#### [Stated exercise]
Reproduce every one of the items below word for word, keeping their order.

#### [Extracted entries]

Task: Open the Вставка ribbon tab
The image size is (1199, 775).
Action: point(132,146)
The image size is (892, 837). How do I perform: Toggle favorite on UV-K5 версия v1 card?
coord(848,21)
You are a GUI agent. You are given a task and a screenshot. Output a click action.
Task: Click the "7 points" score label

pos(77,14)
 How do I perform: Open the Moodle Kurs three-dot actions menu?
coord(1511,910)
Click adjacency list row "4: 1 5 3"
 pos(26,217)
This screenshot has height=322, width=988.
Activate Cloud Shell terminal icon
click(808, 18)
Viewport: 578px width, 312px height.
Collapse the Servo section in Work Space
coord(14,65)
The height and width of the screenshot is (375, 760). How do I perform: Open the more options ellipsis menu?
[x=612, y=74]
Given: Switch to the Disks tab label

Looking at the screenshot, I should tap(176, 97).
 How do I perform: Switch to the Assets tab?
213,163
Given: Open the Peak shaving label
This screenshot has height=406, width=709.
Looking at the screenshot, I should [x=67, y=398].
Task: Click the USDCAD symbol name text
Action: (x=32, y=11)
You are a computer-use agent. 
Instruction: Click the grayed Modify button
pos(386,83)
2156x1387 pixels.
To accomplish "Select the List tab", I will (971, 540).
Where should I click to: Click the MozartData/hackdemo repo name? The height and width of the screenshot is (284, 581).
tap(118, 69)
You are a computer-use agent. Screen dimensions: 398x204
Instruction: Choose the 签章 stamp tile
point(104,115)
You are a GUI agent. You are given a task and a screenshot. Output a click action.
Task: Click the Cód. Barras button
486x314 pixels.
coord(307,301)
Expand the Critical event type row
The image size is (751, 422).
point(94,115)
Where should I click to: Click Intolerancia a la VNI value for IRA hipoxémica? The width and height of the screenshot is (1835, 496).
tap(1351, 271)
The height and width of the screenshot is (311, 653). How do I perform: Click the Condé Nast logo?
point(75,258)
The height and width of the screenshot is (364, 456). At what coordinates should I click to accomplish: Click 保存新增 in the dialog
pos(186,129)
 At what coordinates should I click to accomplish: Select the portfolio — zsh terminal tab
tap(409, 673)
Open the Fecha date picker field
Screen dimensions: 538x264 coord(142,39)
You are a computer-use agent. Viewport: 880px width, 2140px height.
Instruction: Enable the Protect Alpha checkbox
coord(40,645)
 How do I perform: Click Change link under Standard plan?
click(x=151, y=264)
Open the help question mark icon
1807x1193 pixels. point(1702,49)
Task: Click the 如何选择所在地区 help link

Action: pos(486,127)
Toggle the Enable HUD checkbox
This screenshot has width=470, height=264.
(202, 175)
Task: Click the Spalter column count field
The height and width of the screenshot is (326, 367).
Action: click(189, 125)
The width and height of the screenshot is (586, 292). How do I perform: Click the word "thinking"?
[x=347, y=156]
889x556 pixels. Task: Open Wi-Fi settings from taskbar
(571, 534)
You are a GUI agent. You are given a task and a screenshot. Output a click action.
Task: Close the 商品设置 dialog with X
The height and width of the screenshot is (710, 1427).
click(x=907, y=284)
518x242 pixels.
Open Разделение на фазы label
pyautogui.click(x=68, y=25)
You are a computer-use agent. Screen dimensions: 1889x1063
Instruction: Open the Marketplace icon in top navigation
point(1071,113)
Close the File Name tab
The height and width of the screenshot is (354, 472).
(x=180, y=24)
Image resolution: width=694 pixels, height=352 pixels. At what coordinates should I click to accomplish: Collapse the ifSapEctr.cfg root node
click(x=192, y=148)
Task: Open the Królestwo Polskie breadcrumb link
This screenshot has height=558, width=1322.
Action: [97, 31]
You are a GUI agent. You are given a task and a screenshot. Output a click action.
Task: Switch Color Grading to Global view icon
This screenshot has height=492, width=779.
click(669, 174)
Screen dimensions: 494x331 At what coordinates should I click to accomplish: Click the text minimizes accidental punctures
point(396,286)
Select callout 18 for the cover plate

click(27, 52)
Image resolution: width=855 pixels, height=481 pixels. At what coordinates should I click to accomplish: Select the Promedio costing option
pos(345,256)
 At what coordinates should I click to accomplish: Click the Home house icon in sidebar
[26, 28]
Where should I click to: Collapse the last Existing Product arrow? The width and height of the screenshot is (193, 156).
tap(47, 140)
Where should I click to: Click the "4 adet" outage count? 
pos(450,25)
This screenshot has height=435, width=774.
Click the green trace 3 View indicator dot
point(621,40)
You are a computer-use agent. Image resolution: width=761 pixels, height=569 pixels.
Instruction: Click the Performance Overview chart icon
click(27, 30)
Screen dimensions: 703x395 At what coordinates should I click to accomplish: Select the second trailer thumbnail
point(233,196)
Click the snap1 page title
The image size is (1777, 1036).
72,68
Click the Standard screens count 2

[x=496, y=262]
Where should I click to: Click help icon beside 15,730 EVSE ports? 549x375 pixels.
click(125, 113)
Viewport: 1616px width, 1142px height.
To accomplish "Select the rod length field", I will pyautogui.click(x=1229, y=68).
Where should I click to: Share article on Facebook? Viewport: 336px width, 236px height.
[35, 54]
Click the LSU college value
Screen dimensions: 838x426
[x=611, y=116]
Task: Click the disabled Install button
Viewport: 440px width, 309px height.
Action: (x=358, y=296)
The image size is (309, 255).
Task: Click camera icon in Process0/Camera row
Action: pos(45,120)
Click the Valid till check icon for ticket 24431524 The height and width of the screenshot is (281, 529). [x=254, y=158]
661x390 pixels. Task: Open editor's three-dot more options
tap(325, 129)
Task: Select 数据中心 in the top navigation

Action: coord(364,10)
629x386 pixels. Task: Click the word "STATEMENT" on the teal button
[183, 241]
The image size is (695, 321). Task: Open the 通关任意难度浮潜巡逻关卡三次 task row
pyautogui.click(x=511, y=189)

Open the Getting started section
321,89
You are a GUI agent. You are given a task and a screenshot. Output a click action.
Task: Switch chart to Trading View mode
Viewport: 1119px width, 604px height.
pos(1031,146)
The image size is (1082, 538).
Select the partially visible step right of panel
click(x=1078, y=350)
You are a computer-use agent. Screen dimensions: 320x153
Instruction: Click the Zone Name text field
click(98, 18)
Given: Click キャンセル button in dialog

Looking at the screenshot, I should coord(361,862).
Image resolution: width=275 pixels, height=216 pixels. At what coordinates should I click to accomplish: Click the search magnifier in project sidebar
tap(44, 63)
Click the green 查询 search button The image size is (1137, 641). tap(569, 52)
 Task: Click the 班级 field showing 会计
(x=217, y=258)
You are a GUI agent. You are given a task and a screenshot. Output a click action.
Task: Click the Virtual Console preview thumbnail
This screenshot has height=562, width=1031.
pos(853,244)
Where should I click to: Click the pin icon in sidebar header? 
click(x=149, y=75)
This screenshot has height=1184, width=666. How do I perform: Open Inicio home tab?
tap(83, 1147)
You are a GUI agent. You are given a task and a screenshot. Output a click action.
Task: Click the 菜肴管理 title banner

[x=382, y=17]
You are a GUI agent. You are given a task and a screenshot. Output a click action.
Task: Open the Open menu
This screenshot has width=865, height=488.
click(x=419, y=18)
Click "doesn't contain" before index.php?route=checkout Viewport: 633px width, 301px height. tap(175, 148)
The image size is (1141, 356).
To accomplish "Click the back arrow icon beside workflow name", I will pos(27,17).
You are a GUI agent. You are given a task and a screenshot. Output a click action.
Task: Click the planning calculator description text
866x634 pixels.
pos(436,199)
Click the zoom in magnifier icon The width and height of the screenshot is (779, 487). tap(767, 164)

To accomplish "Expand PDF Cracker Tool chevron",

#### [Output of the task]
Task: Open the Вставка ribbon tab
The image size is (1199, 775).
Action: point(132,146)
The image size is (892, 837). How do I perform: Toggle favorite on UV-K5 версия v1 card?
coord(848,21)
You are a GUI agent. You are given a task and a screenshot. Output a click action.
Task: Click the "7 points" score label

pos(77,14)
 How do I perform: Open the Moodle Kurs three-dot actions menu?
coord(1511,910)
Click adjacency list row "4: 1 5 3"
 pos(26,217)
This screenshot has height=322, width=988.
Activate Cloud Shell terminal icon
click(808, 18)
Viewport: 578px width, 312px height.
Collapse the Servo section in Work Space
coord(14,65)
The height and width of the screenshot is (375, 760). How do I perform: Open the more options ellipsis menu?
[x=612, y=74]
Given: Switch to the Disks tab label

Looking at the screenshot, I should tap(176, 97).
 How do I perform: Switch to the Assets tab?
213,163
Given: Open the Peak shaving label
This screenshot has height=406, width=709.
Looking at the screenshot, I should [x=67, y=398].
Task: Click the USDCAD symbol name text
Action: (x=32, y=11)
You are a computer-use agent. 
Instruction: Click the grayed Modify button
pos(386,83)
2156x1387 pixels.
To accomplish "Select the List tab", I will (971, 540).
Where should I click to: Click the MozartData/hackdemo repo name? The height and width of the screenshot is (284, 581).
tap(118, 69)
You are a computer-use agent. Screen dimensions: 398x204
Instruction: Choose the 签章 stamp tile
point(104,115)
You are a GUI agent. You are given a task and a screenshot. Output a click action.
Task: Click the Cód. Barras button
486x314 pixels.
coord(307,301)
Expand the Critical event type row
The image size is (751, 422).
point(94,115)
Where should I click to: Click Intolerancia a la VNI value for IRA hipoxémica? The width and height of the screenshot is (1835, 496).
tap(1351, 271)
The height and width of the screenshot is (311, 653). How do I perform: Click the Condé Nast logo?
point(75,258)
The height and width of the screenshot is (364, 456). At what coordinates should I click to accomplish: Click 保存新增 in the dialog
pos(186,129)
 At what coordinates should I click to accomplish: Select the portfolio — zsh terminal tab
tap(409, 673)
Open the Fecha date picker field
Screen dimensions: 538x264 coord(142,39)
You are a computer-use agent. Viewport: 880px width, 2140px height.
Instruction: Enable the Protect Alpha checkbox
coord(40,645)
 How do I perform: Click Change link under Standard plan?
click(x=151, y=264)
Open the help question mark icon
1807x1193 pixels. point(1702,49)
Task: Click the 如何选择所在地区 help link

Action: pos(486,127)
Toggle the Enable HUD checkbox
This screenshot has width=470, height=264.
(202, 175)
Task: Click the Spalter column count field
The height and width of the screenshot is (326, 367).
Action: click(189, 125)
The width and height of the screenshot is (586, 292). How do I perform: Click the word "thinking"?
[x=347, y=156]
889x556 pixels. Task: Open Wi-Fi settings from taskbar
(571, 534)
You are a GUI agent. You are given a task and a screenshot. Output a click action.
Task: Close the 商品设置 dialog with X
The height and width of the screenshot is (710, 1427).
click(x=907, y=284)
518x242 pixels.
Open Разделение на фазы label
pyautogui.click(x=68, y=25)
You are a computer-use agent. Screen dimensions: 1889x1063
Instruction: Open the Marketplace icon in top navigation
point(1071,113)
Close the File Name tab
The height and width of the screenshot is (354, 472).
(x=180, y=24)
Image resolution: width=694 pixels, height=352 pixels. At what coordinates should I click to accomplish: Collapse the ifSapEctr.cfg root node
click(x=192, y=148)
Task: Open the Królestwo Polskie breadcrumb link
This screenshot has height=558, width=1322.
Action: [97, 31]
You are a GUI agent. You are given a task and a screenshot. Output a click action.
Task: Switch Color Grading to Global view icon
This screenshot has height=492, width=779.
click(669, 174)
Screen dimensions: 494x331 At what coordinates should I click to accomplish: Click the text minimizes accidental punctures
point(396,286)
Select callout 18 for the cover plate

click(27, 52)
Image resolution: width=855 pixels, height=481 pixels. At what coordinates should I click to accomplish: Select the Promedio costing option
pos(345,256)
 At what coordinates should I click to accomplish: Click the Home house icon in sidebar
[26, 28]
Where should I click to: Collapse the last Existing Product arrow? The width and height of the screenshot is (193, 156).
tap(47, 140)
Where should I click to: Click the "4 adet" outage count? 
pos(450,25)
This screenshot has height=435, width=774.
Click the green trace 3 View indicator dot
point(621,40)
You are a computer-use agent. Image resolution: width=761 pixels, height=569 pixels.
Instruction: Click the Performance Overview chart icon
click(27, 30)
Screen dimensions: 703x395 At what coordinates should I click to accomplish: Select the second trailer thumbnail
point(233,196)
Click the snap1 page title
The image size is (1777, 1036).
72,68
Click the Standard screens count 2

[x=496, y=262]
Where should I click to: Click help icon beside 15,730 EVSE ports? 549x375 pixels.
click(125, 113)
Viewport: 1616px width, 1142px height.
To accomplish "Select the rod length field", I will pyautogui.click(x=1229, y=68).
Where should I click to: Share article on Facebook? Viewport: 336px width, 236px height.
[35, 54]
Click the LSU college value
Screen dimensions: 838x426
[x=611, y=116]
Task: Click the disabled Install button
Viewport: 440px width, 309px height.
Action: (x=358, y=296)
The image size is (309, 255).
Task: Click camera icon in Process0/Camera row
Action: pos(45,120)
Click the Valid till check icon for ticket 24431524 The height and width of the screenshot is (281, 529). [x=254, y=158]
661x390 pixels. Task: Open editor's three-dot more options
tap(325, 129)
Task: Select 数据中心 in the top navigation

Action: coord(364,10)
629x386 pixels. Task: Click the word "STATEMENT" on the teal button
[183, 241]
The image size is (695, 321). Task: Open the 通关任意难度浮潜巡逻关卡三次 task row
pyautogui.click(x=511, y=189)

Open the Getting started section
321,89
You are a GUI agent. You are given a task and a screenshot. Output a click action.
Task: Switch chart to Trading View mode
Viewport: 1119px width, 604px height.
pos(1031,146)
The image size is (1082, 538).
Select the partially visible step right of panel
click(x=1078, y=350)
You are a computer-use agent. Screen dimensions: 320x153
Instruction: Click the Zone Name text field
click(98, 18)
Given: Click キャンセル button in dialog

Looking at the screenshot, I should coord(361,862).
Image resolution: width=275 pixels, height=216 pixels. At what coordinates should I click to accomplish: Click the search magnifier in project sidebar
tap(44, 63)
Click the green 查询 search button The image size is (1137, 641). tap(569, 52)
 Task: Click the 班级 field showing 会计
(x=217, y=258)
You are a GUI agent. You are given a task and a screenshot. Output a click action.
Task: Click the Virtual Console preview thumbnail
This screenshot has height=562, width=1031.
pos(853,244)
Where should I click to: Click the pin icon in sidebar header? 
click(x=149, y=75)
This screenshot has height=1184, width=666. How do I perform: Open Inicio home tab?
tap(83, 1147)
You are a GUI agent. You are given a task and a screenshot. Output a click action.
Task: Click the 菜肴管理 title banner

[x=382, y=17]
You are a GUI agent. You are given a task and a screenshot. Output a click action.
Task: Open the Open menu
This screenshot has width=865, height=488.
click(x=419, y=18)
Click "doesn't contain" before index.php?route=checkout Viewport: 633px width, 301px height. tap(175, 148)
The image size is (1141, 356).
To accomplish "Click the back arrow icon beside workflow name", I will pos(27,17).
You are a GUI agent. You are given a task and a screenshot. Output a click action.
Task: Click the planning calculator description text
866x634 pixels.
pos(436,199)
Click the zoom in magnifier icon The width and height of the screenshot is (779, 487). tap(767, 164)

To accomplish "Expand PDF Cracker Tool chevron",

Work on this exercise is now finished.